> Exercise requirements: All of the records below must be output exactly, with no pictures carried over.

Data excerpts
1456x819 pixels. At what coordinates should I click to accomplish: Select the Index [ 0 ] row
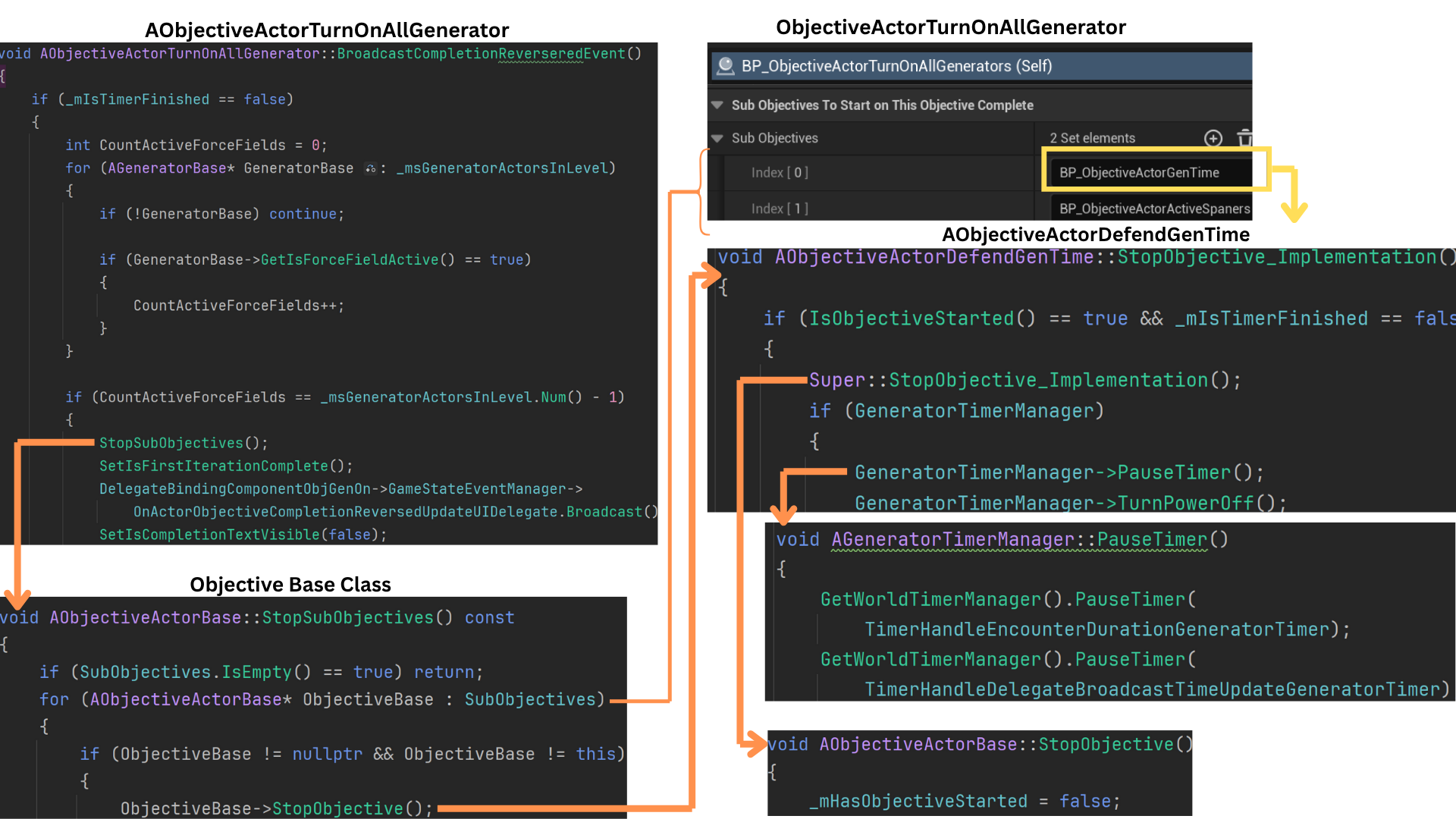[780, 173]
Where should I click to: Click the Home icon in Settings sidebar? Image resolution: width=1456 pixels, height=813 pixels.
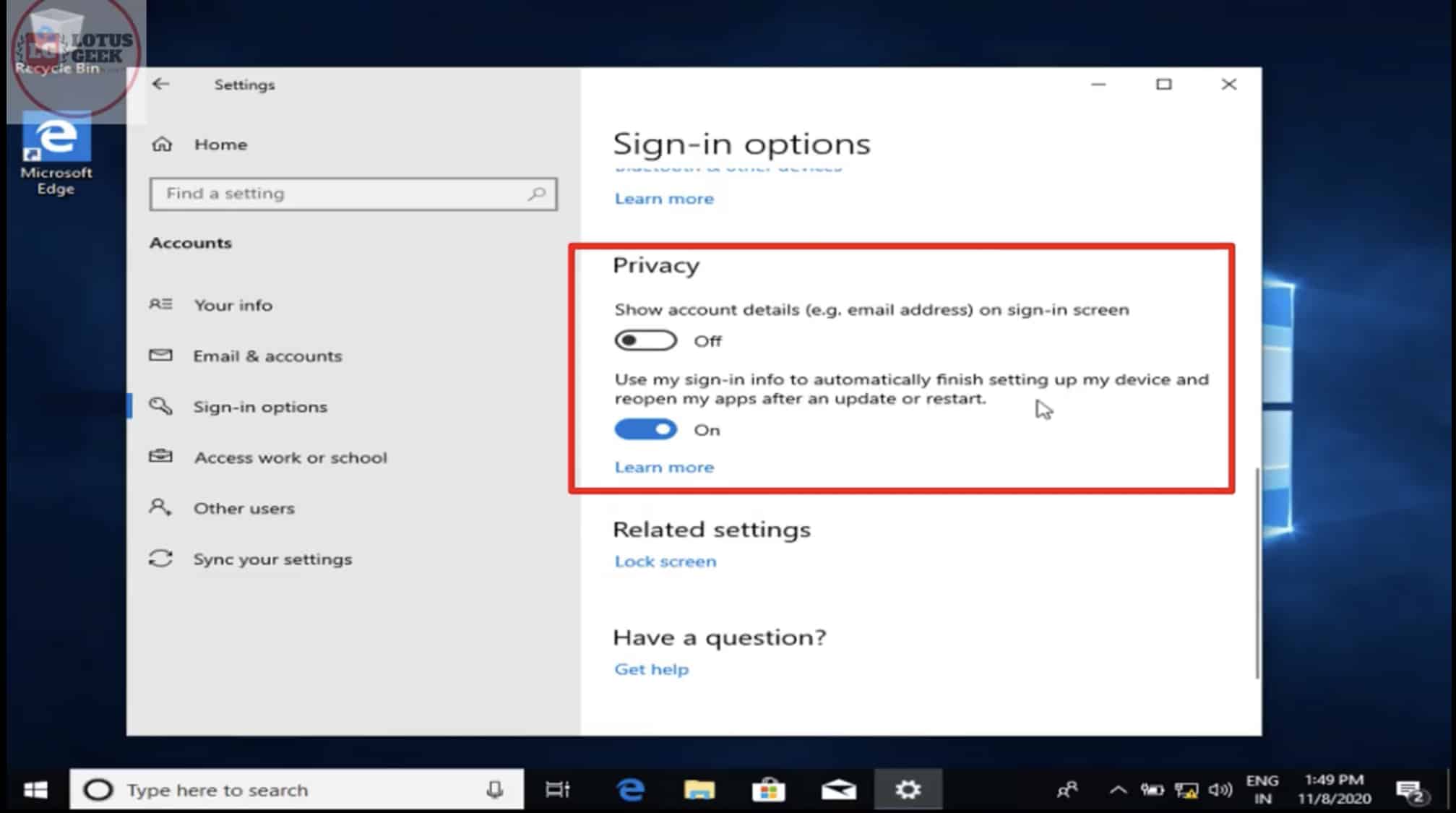coord(162,144)
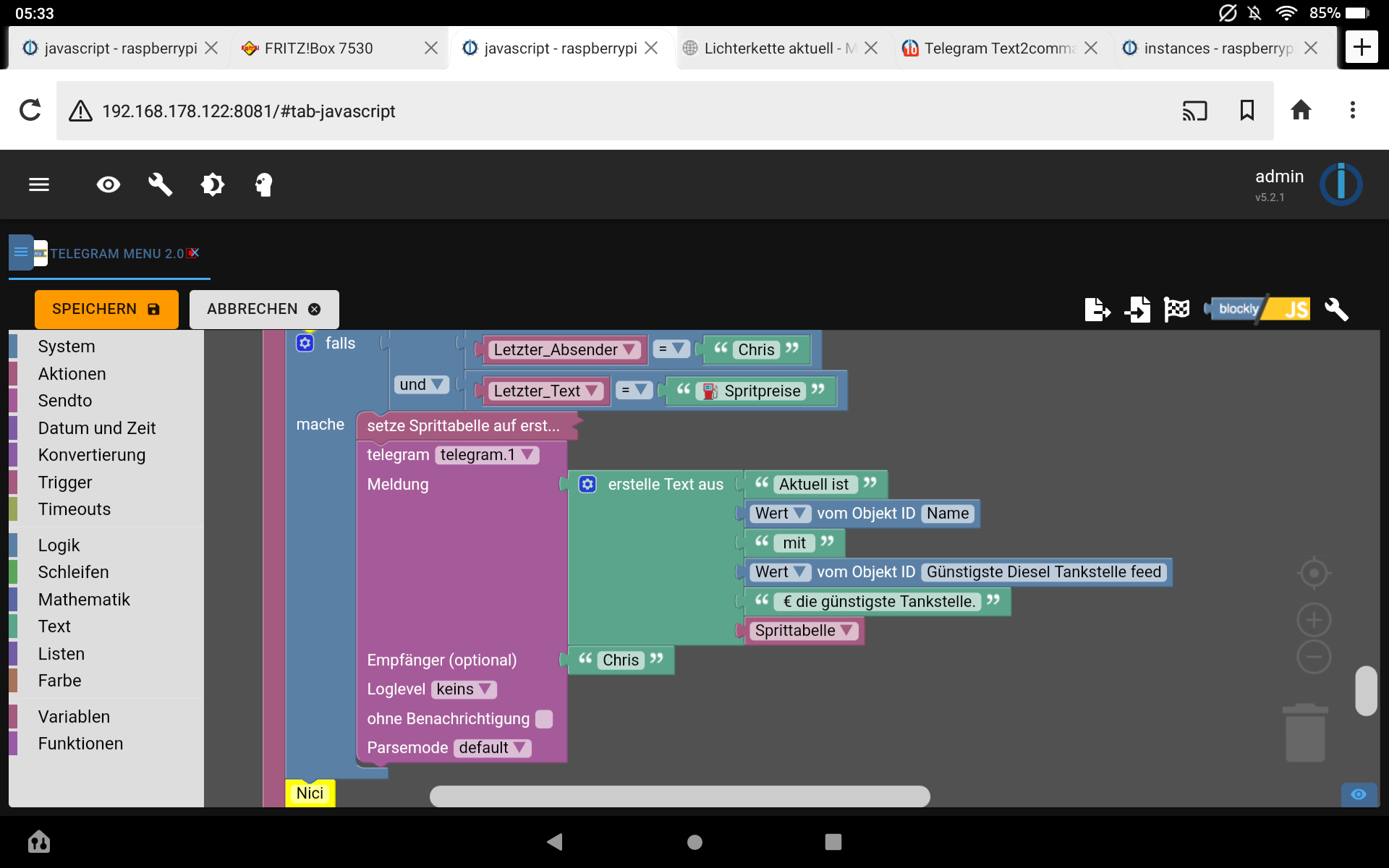
Task: Switch the blockly/JS view toggle
Action: pyautogui.click(x=1259, y=310)
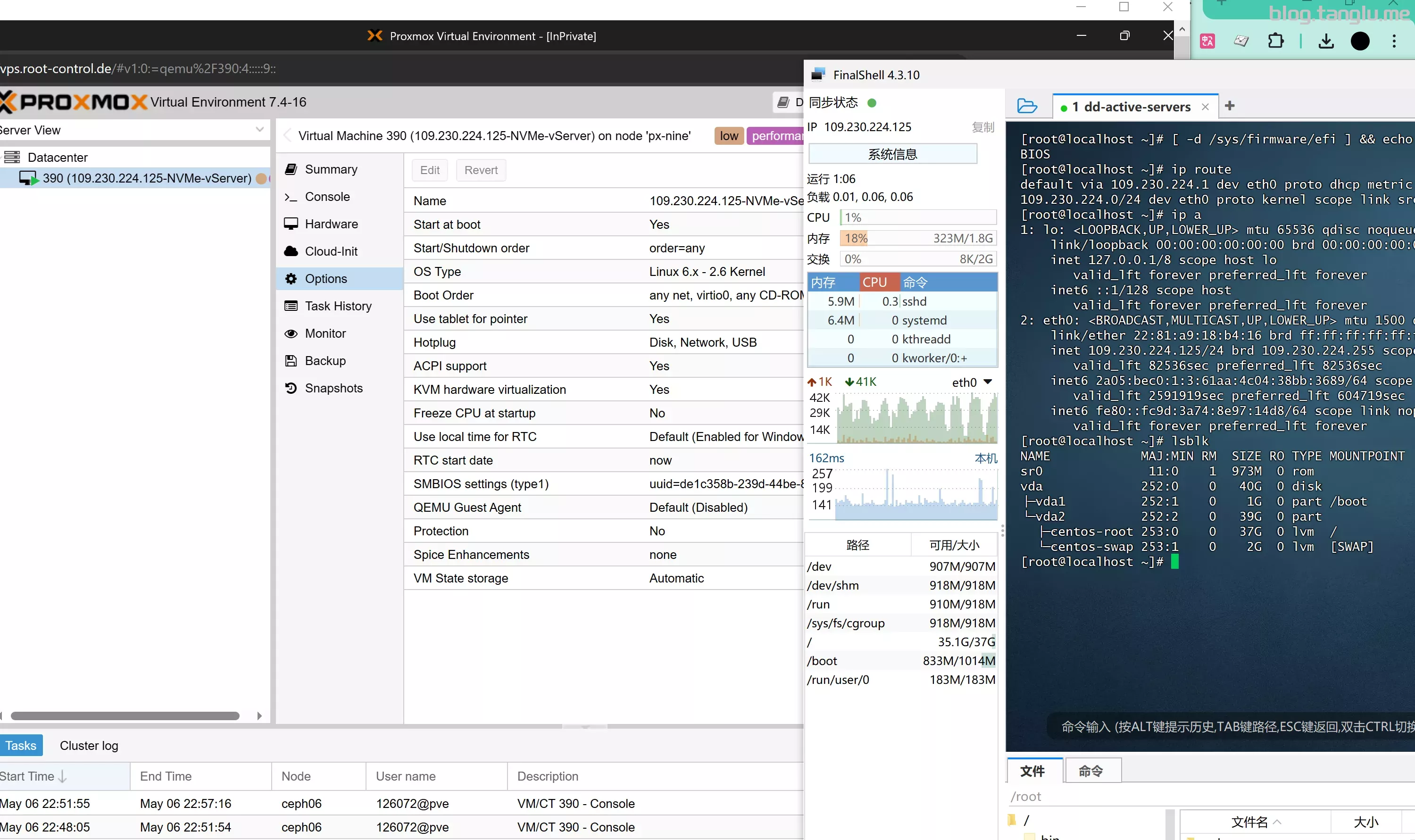Select VM 390 in the tree

(x=147, y=178)
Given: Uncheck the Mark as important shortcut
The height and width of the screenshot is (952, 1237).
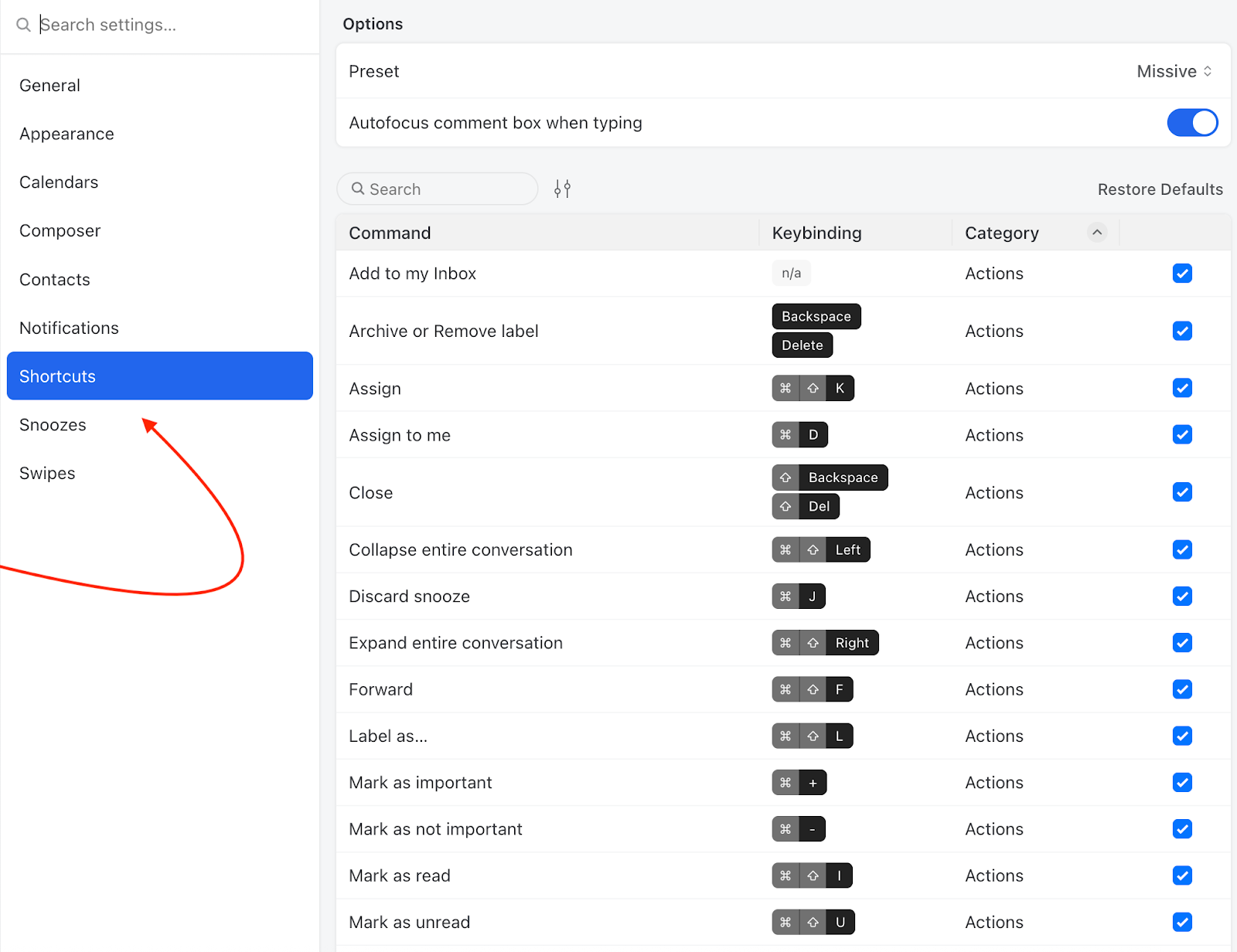Looking at the screenshot, I should [1182, 782].
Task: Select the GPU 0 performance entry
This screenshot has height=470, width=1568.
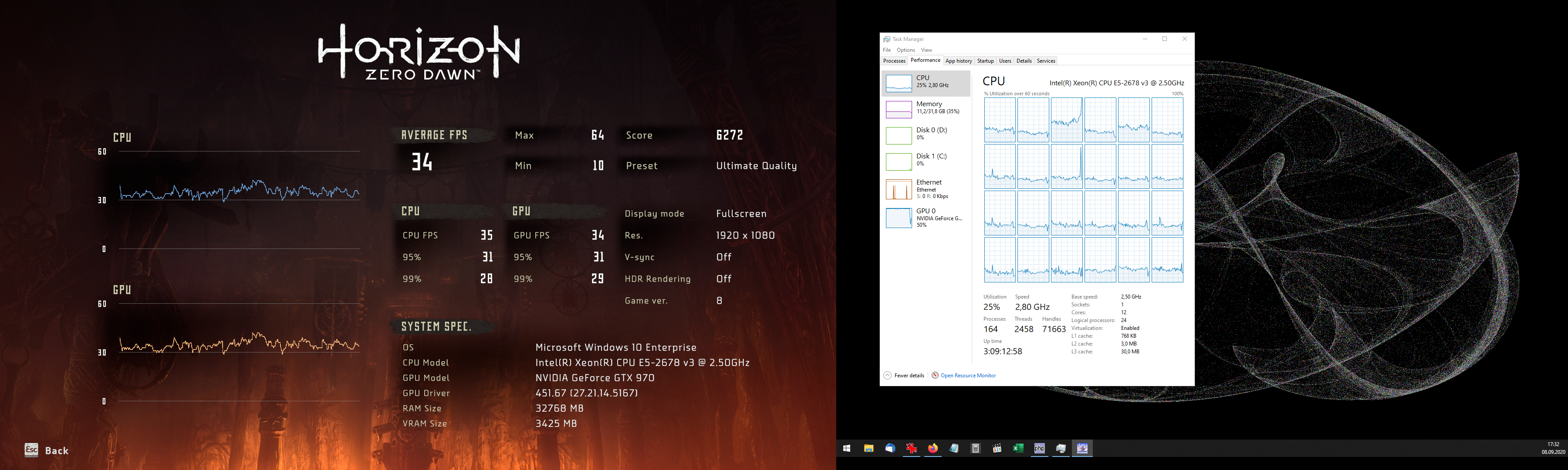Action: 925,218
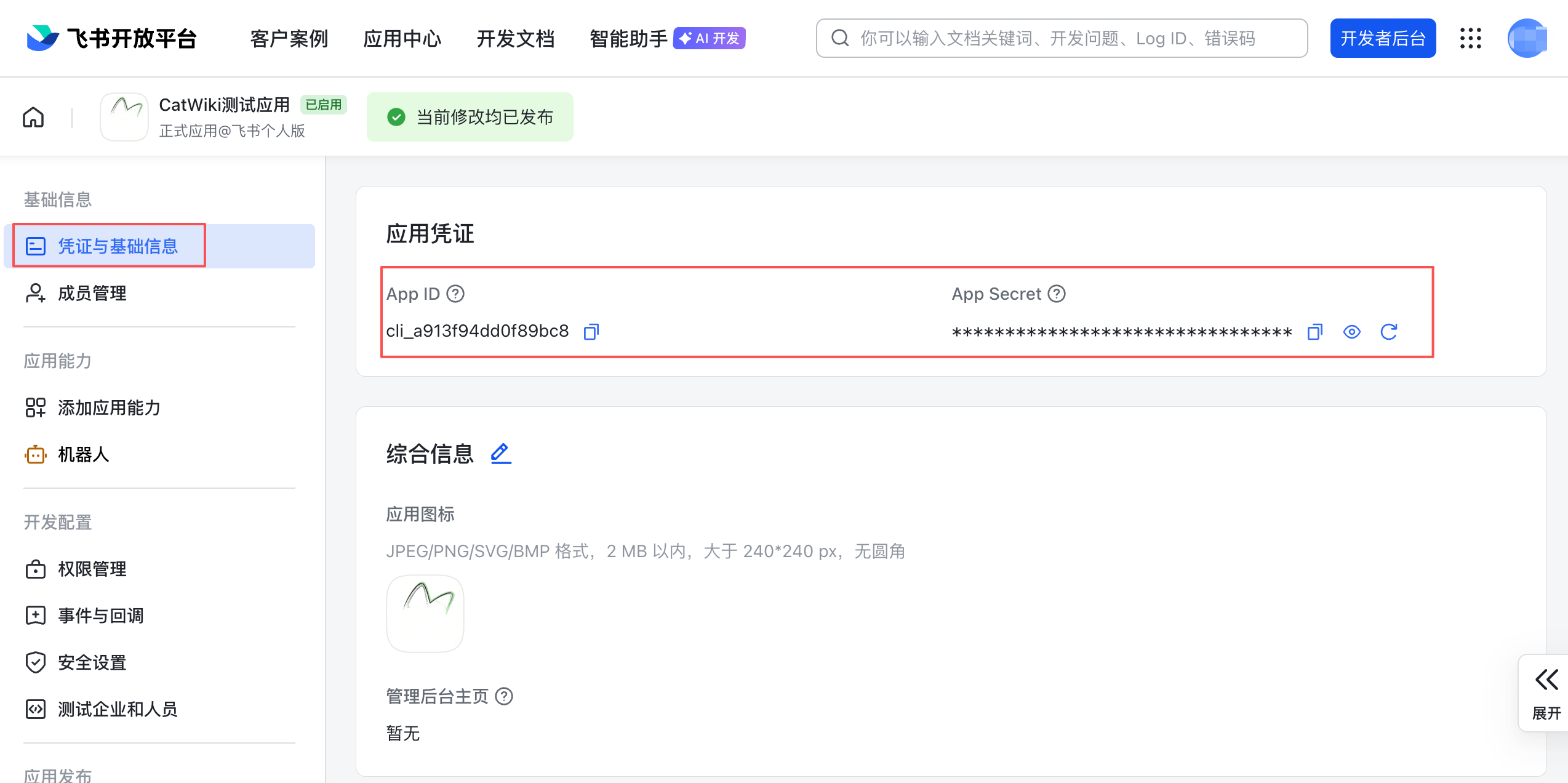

> The answer:
1456x819 pixels. At what coordinates should I click to accomplish: Select the Index [ 0 ] row
[780, 173]
Where should I click to: Click the Home icon in Settings sidebar? Image resolution: width=1456 pixels, height=813 pixels.
coord(162,144)
Task: Switch the blockly/JS view toggle
Action: pyautogui.click(x=1259, y=310)
Select VM 390 in the tree

(x=147, y=178)
Given: Uncheck the Mark as important shortcut
The height and width of the screenshot is (952, 1237).
Looking at the screenshot, I should [1182, 782].
Task: Select the GPU 0 performance entry
This screenshot has height=470, width=1568.
Action: 925,218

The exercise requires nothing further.